Michigan Court of Appeals
May 1, 1989
440 N.W.2d 108 (Mich. Ct. App. 1989)

Summary

In Michigan N R Co v Auto-Owners Ins Co, 176 Mich. App. 706; 440 N.W.2d 108 (1989), a no-fault case, this Court applied the test enunciated in Peterson to find that summary disposition should have been granted in favor of the defendant.

Summary of this case from Regan v. Washtenaw Rd. Comm'rs

Opinion

Docket No. 91147.

Decided May 1, 1989. Leave to appeal applied for.

Foster, Meadows Ballard, P.C. (by Richard A. Dietz), for plaintiffs.

Barney, Hofmann Gano (by Charles H. Gano), for defendants.

Before: MICHAEL J. KELLY, P.J., and DOCTOROFF and J.T. CORDEN, JJ.

Circuit judge, sitting on the Court of Appeals by assignment.


Defendants appeal by leave granted from an order granting partial summary disposition to plaintiffs. The trial court held that there was no genuine issue of material fact with regard to liability under the no-fault act.

On November 24, 1982, a train owned by Michigan Northern Railway Company traveled north from Cadillac to Petoskey. The train passed over the Leetsville Road crossing, in Kalkaska County, at approximately 9:30 A.M. without problem. Shortly thereafter, a Kalkaska County Road Commission employee plowed the southbound lane of Leetsville Road, passing over the railroad crossing. The northbound lane of Leetsville Road was plowed at approximately 2:30 P.M.

On its return trip along the same track, the plaintiff's train, traveling at about twenty miles per hour, approached the Leetsville Road crossing at about 3:10 P.M. As the train drew near the crossing, the crew saw a pile of dirt on the tracks and attempted to stop the train by using the emergency brake. However, the engine proceeded through the crossing into the dirt, derailed, and turned over on its side. For the purposes of this appeal, we will assume the dirt caused the train to derail and that the dirt was left on the tracks by the snowplow.

Plaintiff and its insurer as subrogee sued the Kalkaska County Road Commission and its no-fault insurance carrier. In addition to the no-fault violation, plaintiff also alleged a violation of the Unfair Trade Practices Act, negligence, and trespass. Both plaintiffs and defendants moved for summary judgment. The circuit court ruled that plaintiffs were entitled to property protection benefits from defendants as a matter of law under § 3121 of the no-fault act. The parties then stipulated to and the court ordered the entry of a certification of a controlling question of law.

In determining whether plaintiff is entitled to recover no-fault property protection benefits we must look at the relevant statute. MCL 500.3121(1); MSA 24.13121(1) provides:

(1) Under property protection insurance an insurer is liable to pay benefits for accidental damage to tangible property arising out of the ownership, operation, maintenance or use of a motor vehicle as a motor vehicle subject to the provisions of this section and sections 3123, 3125 and 3127.

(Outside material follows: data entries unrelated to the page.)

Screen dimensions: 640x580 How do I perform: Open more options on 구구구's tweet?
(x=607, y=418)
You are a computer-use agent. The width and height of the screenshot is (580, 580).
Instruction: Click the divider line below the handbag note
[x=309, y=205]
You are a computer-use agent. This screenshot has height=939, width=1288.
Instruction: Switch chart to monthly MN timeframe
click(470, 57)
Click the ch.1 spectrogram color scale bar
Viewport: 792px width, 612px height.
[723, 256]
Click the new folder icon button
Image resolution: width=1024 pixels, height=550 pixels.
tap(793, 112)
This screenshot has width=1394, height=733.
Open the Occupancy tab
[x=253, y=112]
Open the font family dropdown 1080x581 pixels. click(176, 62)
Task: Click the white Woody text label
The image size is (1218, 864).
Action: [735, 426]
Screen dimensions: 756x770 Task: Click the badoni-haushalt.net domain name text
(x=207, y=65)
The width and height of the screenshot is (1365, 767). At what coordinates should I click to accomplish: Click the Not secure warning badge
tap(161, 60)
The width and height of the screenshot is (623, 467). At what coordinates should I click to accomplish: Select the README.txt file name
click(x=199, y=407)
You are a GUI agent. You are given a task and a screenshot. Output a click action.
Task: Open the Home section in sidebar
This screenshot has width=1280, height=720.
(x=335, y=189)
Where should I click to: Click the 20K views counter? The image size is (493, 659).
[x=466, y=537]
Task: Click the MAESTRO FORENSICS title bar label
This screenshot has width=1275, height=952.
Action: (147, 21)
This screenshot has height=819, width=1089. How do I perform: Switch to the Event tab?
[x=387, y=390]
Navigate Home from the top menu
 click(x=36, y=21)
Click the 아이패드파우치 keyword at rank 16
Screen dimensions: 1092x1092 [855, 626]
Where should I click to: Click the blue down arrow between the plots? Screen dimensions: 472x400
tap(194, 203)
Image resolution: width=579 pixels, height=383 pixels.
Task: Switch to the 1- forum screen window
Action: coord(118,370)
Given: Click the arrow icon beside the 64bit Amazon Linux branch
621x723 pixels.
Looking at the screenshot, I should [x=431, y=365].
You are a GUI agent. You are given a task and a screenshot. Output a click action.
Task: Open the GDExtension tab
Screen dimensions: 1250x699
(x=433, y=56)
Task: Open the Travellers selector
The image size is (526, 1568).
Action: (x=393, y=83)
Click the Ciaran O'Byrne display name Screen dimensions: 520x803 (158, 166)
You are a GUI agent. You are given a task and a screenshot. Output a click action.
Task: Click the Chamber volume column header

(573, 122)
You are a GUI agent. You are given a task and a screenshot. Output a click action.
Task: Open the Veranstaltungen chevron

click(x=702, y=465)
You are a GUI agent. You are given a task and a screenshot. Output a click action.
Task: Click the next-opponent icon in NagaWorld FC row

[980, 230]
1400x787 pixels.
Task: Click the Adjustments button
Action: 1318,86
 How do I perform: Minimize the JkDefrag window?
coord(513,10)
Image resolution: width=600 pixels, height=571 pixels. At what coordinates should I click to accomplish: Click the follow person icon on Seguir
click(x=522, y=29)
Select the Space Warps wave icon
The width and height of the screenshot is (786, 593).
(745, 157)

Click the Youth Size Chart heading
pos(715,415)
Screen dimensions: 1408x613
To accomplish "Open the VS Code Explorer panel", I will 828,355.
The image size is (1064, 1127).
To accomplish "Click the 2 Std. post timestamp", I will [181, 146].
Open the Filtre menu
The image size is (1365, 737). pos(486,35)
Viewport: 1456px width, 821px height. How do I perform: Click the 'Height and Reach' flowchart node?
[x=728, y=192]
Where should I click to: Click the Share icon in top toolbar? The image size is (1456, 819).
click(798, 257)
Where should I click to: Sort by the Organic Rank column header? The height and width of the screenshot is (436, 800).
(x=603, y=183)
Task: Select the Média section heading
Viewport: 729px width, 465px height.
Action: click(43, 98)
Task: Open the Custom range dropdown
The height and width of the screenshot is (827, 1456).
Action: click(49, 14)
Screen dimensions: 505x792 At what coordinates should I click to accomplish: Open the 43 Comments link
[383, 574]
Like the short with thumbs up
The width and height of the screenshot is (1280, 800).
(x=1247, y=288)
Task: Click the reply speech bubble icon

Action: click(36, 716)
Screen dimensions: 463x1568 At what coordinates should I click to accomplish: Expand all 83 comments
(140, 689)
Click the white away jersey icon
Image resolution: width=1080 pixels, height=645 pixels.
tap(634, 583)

MCL 500.3123(1); MSA 24.13123(1) provides:

(1) Damage to the following kinds of property is excluded from property protection insurance benefits:

(a) Vehicles and their contents, including trailers, operated or designed for operation upon a public highway by power other than muscular power, unless the vehicle is parked in a manner as not to cause unreasonable risk of the damage which occurred.

Thus, we must decide (1) whether the train engine was a vehicle operated or designed for operation on a public highway, and thus excluded from coverage under § 3123, and (2) whether the damage to plaintiff's tangible property arose out of the ownership, operation, maintenance or use of defendant's motor vehicle.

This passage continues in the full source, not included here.